Promoting Physical Activity via Telehealth in People With Parkinson Disease: The Path Forward After the COVID-19 Pandemic?

This article was originally published here

Phys Ther. 2020 Jul 30:pzaa128. doi: 10.1093/ptj/pzaa128. Online ahead of print.

ABSTRACT

OBJECTIVE: There is mounting evidence in support of exercise and physical activity as a first-line approach to managing symptoms and potentially altering disease progression in people with Parkinson disease (PD). For many patients, a critical gap is the need for expert guidance to overcome barriers, set realistic goals, and provide personalized advice to optimize exercise uptake and adherence. The purpose of this case report is to describe a physical activity coaching program for individuals newly diagnosed with PD (Engage-PD) and to highlight rapid modifications made to this program in response to the COVID-19 pandemic.

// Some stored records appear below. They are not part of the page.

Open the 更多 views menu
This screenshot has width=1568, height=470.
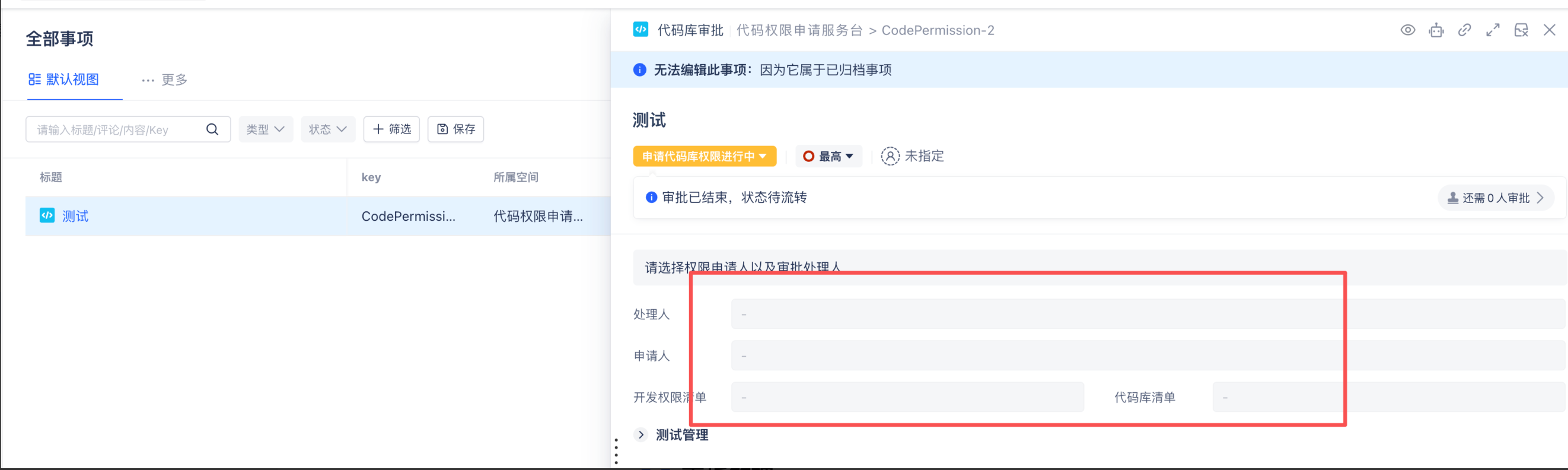pos(164,80)
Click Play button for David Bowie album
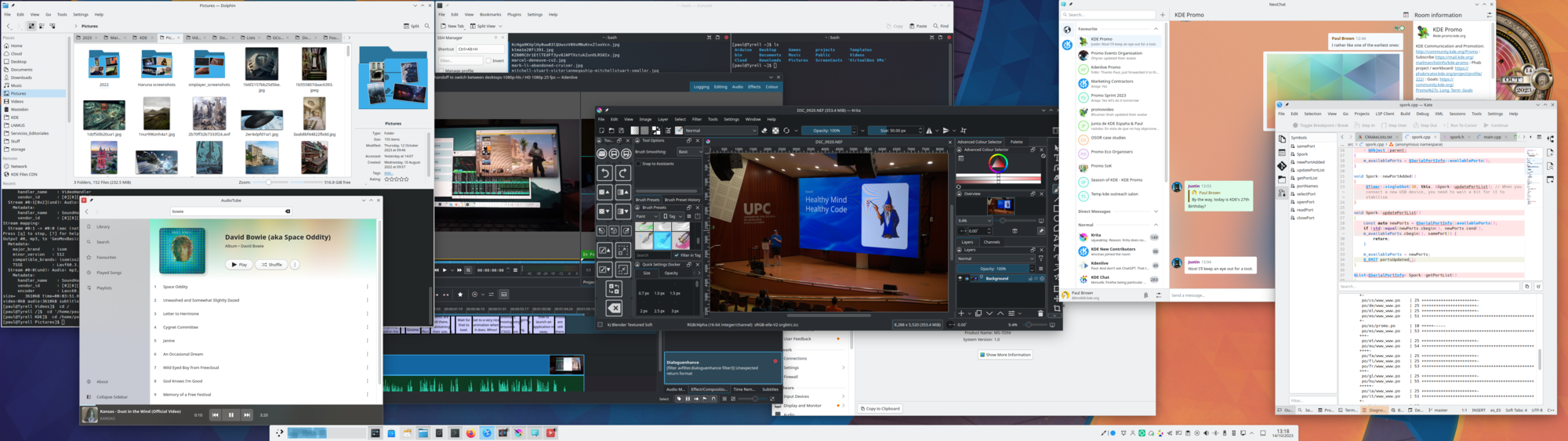 coord(239,265)
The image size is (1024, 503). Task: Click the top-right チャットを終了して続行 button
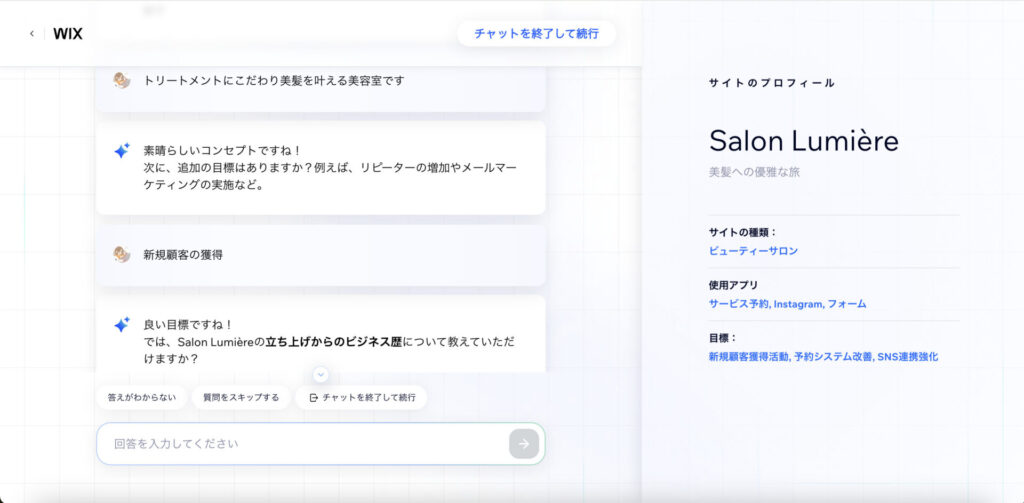(x=536, y=33)
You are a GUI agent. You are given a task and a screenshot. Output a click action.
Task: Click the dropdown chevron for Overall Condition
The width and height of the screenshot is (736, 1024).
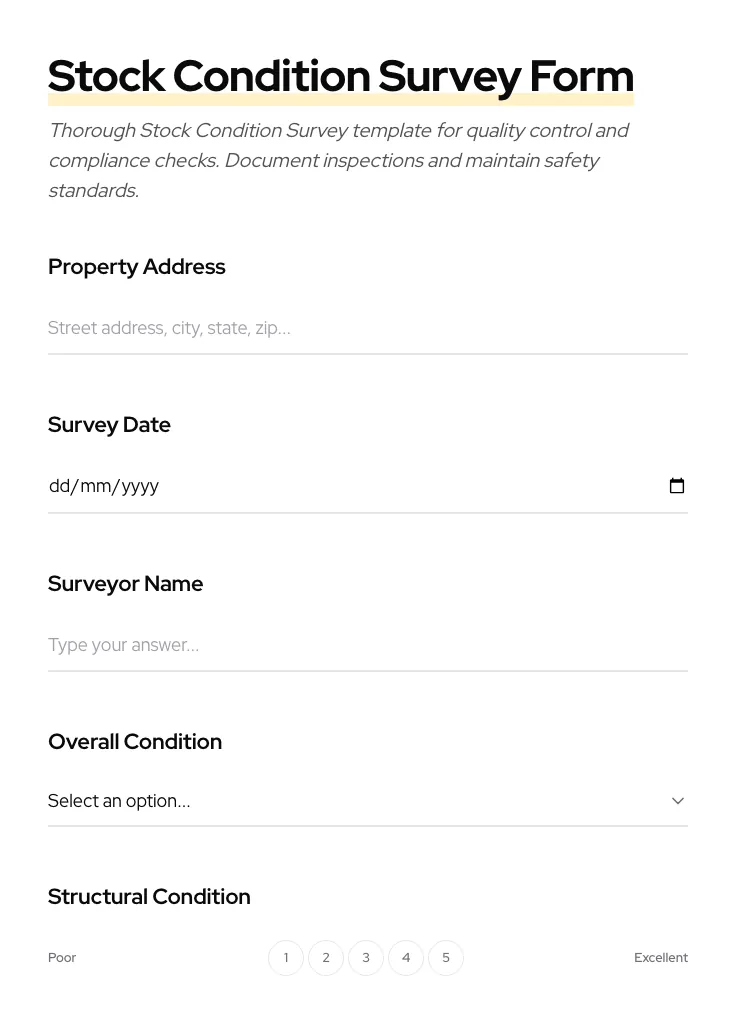click(678, 800)
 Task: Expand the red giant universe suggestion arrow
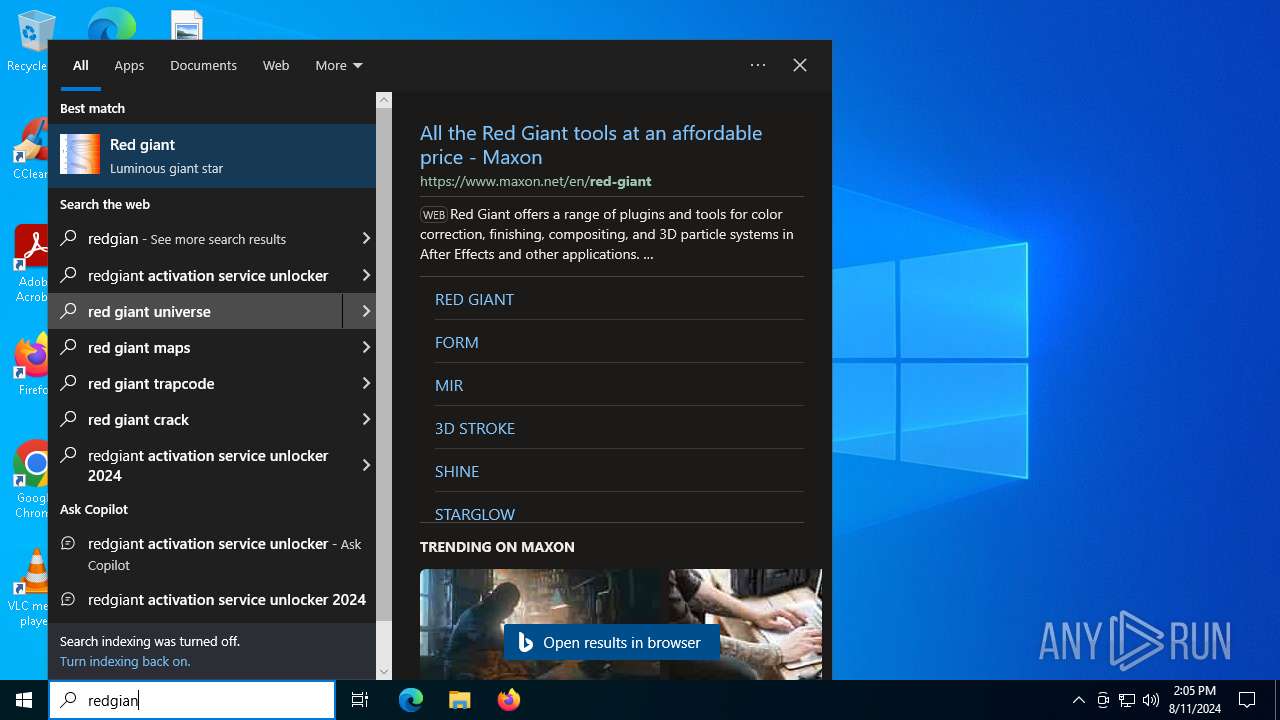(365, 311)
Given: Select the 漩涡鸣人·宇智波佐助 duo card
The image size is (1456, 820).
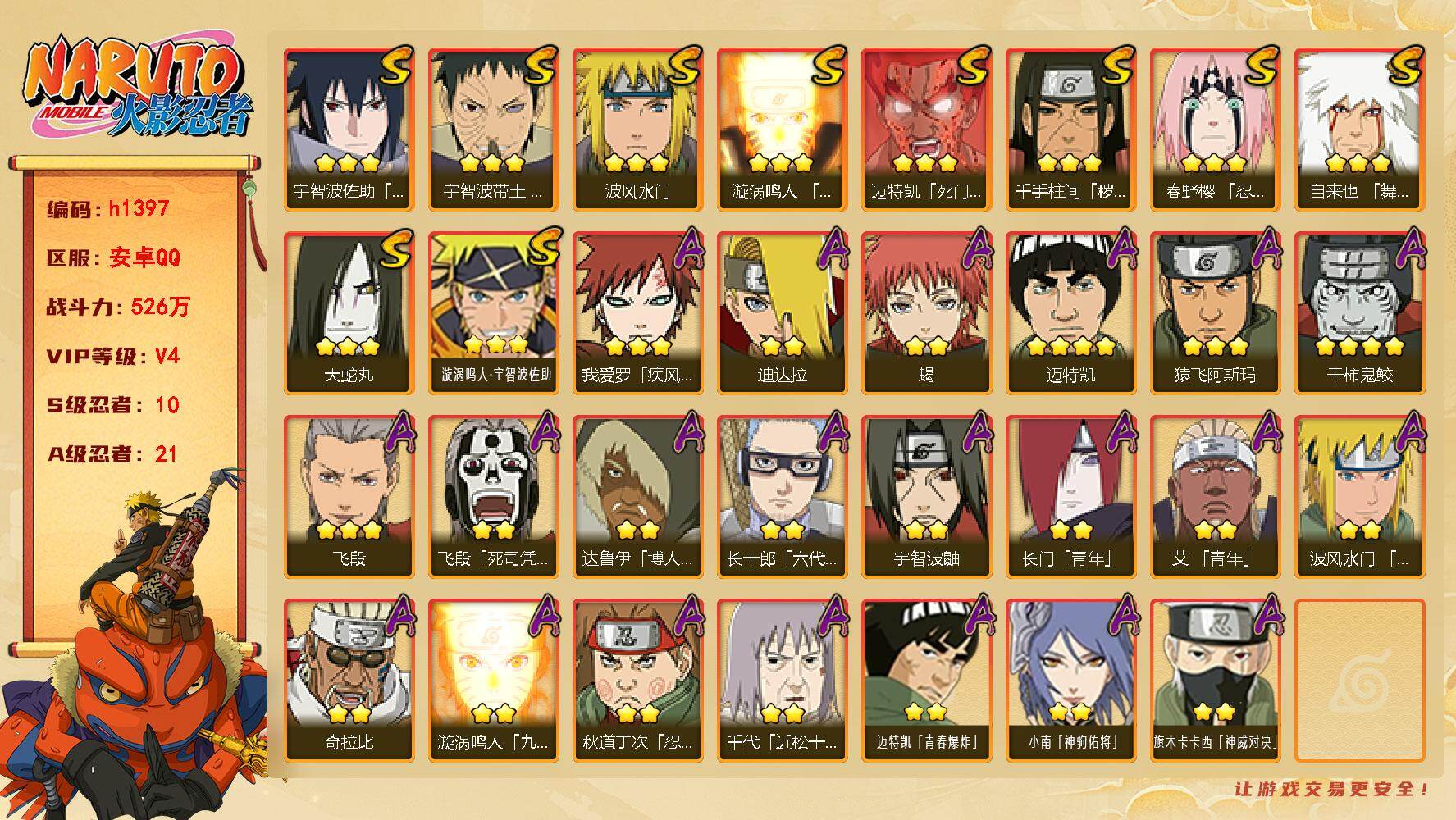Looking at the screenshot, I should pos(493,313).
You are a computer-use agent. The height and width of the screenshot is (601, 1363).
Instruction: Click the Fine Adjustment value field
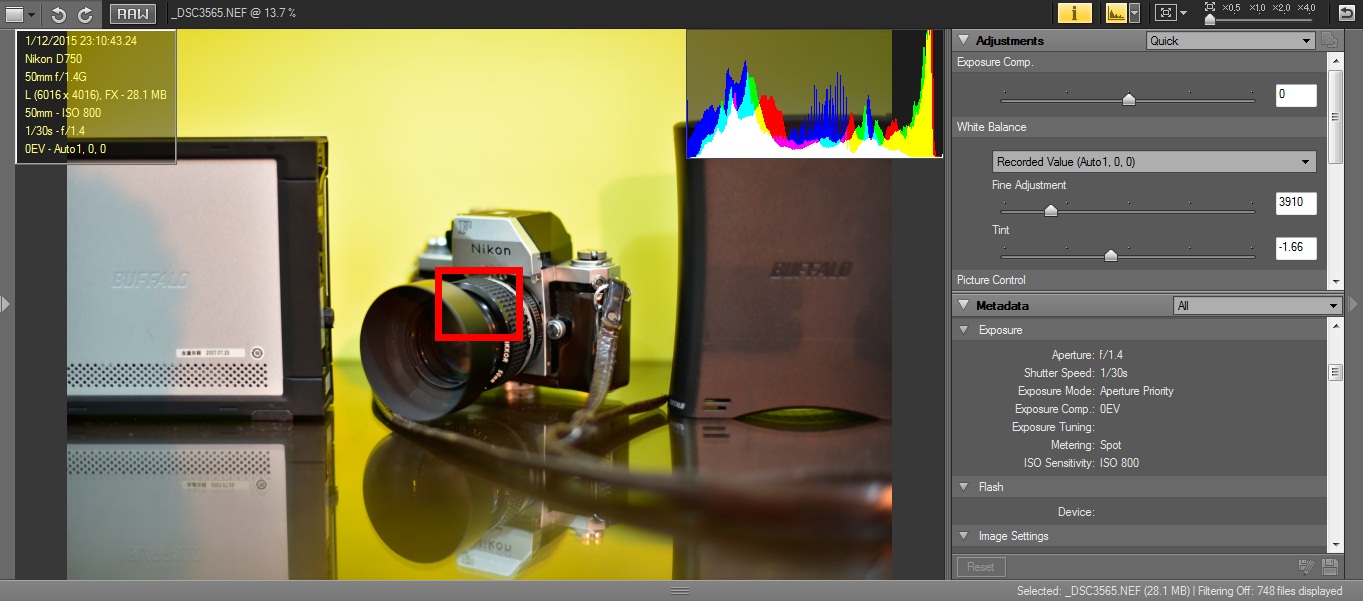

METHODS (CASE DESCRIPTION): Engage-PD is a single cohort implementation study of a coaching intervention grounded in self-determination theory being conducted at Columbia University Parkinson’s Foundation Center of Excellence in New York City, the early epicenter of the COVID-19 pandemic in the United States. The project was uniquely positioned to be adapted to telehealth delivery and to address an immediate need for support and guidance in the home environment, including people with early-mid stage PD. Participants completed baseline and follow up (3 months) assessments, and participated in up to four coaching sessions all delivered via telehealth platform. The intervention incorporated 1: 1 coaching, goal-setting, physical activity monitoring, and use of a disease-specific workbook to promote and support safe exercise uptake.

RESULTS: While the program is ongoing, 52 referrals were reicieved and 27 individuals enrolled with PD in the first 2 months of the pandemic for a recruitment rate of 52%. Although direct comparisons with pre-coronavirus recruitment are difficult due to the recency of the Engage-PD implementation study, this recruitment rate was larger than expected, which may have been due to several factors (eg, most patients had limited, if any, access to in-person programs and therapy services during this time, so the Engage program filled an immediate need to provide exercise and activity guidance). There was a wide range of scores for both baseline physical activity and self-efficacy measures.

CONCLUSION: Remotely-delivered interventions may serve as a sustainable platform for physical activity coaching programs for people with PD as well as other neurodegenerative diseases.

IMPACT: With the uncertainty brought about by the current pandemic, this case report highlights the opportunity to shift the current model of care for individuals with neurodegenerative diseases such as PD.